The Basque guerrilla group ETA on Thursday announced its final dissolution, bringing to an end more than four decades of terrorist attacks and targeted killings in pursuit of a Basque homeland in northern Spain.
Over the same period, the United Kingdom has had to face the reality of constant terrorist attacks from a number of sources, killing hundreds of people and stretching the resources of the services trying to combat such groups.
Continuity Irish Republican Army (CIRA)
Like ETA which reportedly only amounted to a few hundred individuals, most of whom were imprisoned, the CIRA is believed to number at just around 50 members. Calling itself the armed forces of the Republic of Ireland, with which it seeks to join the country of Northern Ireland, the group became active in 1994 after the Irish Republican Army (IRA) accepted a provisional ceasefire with the UK government that eventually led to the Good Friday Accords in 1998.
Because of its size, the group's activities were mainly restricted to shootings, attempted kidnappings of police and security force members and the planting of explosives, most recently in 2005. It remains an illegal organization in Britain, comprising hard-core former IRA members and is believed to operate primarily in the provinces of Ulster and Munster.
Irish National Liberation Army (INLA)
Also a small-scale militant organization which participated in the Troubles that rocked Britain from the 1960s to the late 90s, INLA formed by breaking away from the IRA due to its rejection of the 1994 ceasefire. Operating mainly out of the city of Belfast, the group's most spectacular success came in 1979 when it assassinated Airey Neave, the Conservative Party spokesman for Northern Ireland, in a car-bombing at the Palace of Westminster in London.

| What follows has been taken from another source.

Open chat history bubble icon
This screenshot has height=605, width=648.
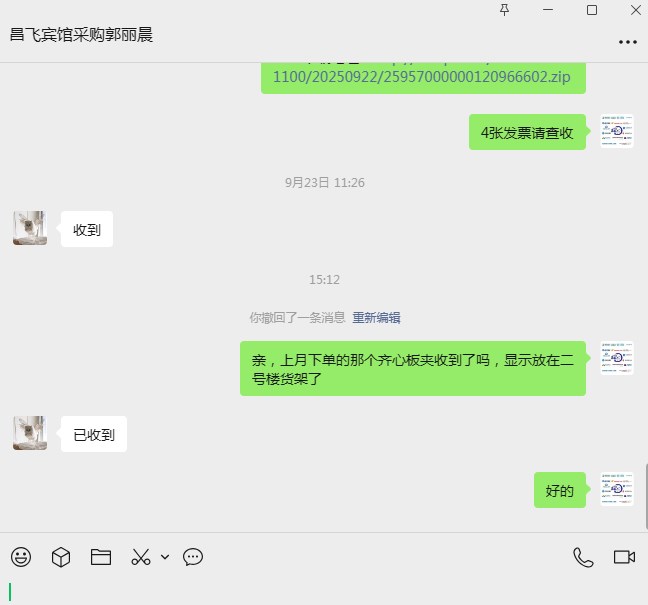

The Marxist-Leninist Irish Republican group INLA, like ETA has been in a state of ceasefire with the British state since the Good Friday Agreement and formally ended its armed struggle in 2009. It remains in existence however, calling for a unitary socialist Irish republic.
Ulster Defence Association (UDA)
As well as Irish Republicanism, Britain has faced violence from those radically devoted to Northern Ireland remaining a part of the United Kingdom. The Ulster Defence Association which also abandoned its armed struggle against Irish Republican militants in 2007 when it reportedly still had 7,000 active members.
At its height in the early 1970s, the group fielded approximately 40,000 members and primarily targeted Irish Catholics of whom it killed approximately 400 during its armed struggle.
Babbar Khalsa
While not calling for autonomy or an independent state on the territory of the United Kingdom itself, the Sikh nationalist group Babbar Khalsa has long used Britain as a base of operations for its campaign for Sikh autonomy in the Punjab region of India.
It's most spectacular operation was the 1985 terrorist bombing of Air India Flight 182 off the west coast of Ireland which resulted in the deaths of all 329 passengers and crew and was the largest loss of Canadian life in a terrorist attack ever.
The group is now based in Vancouver Canada and is a proscribed terror organization in Britain, the US and India.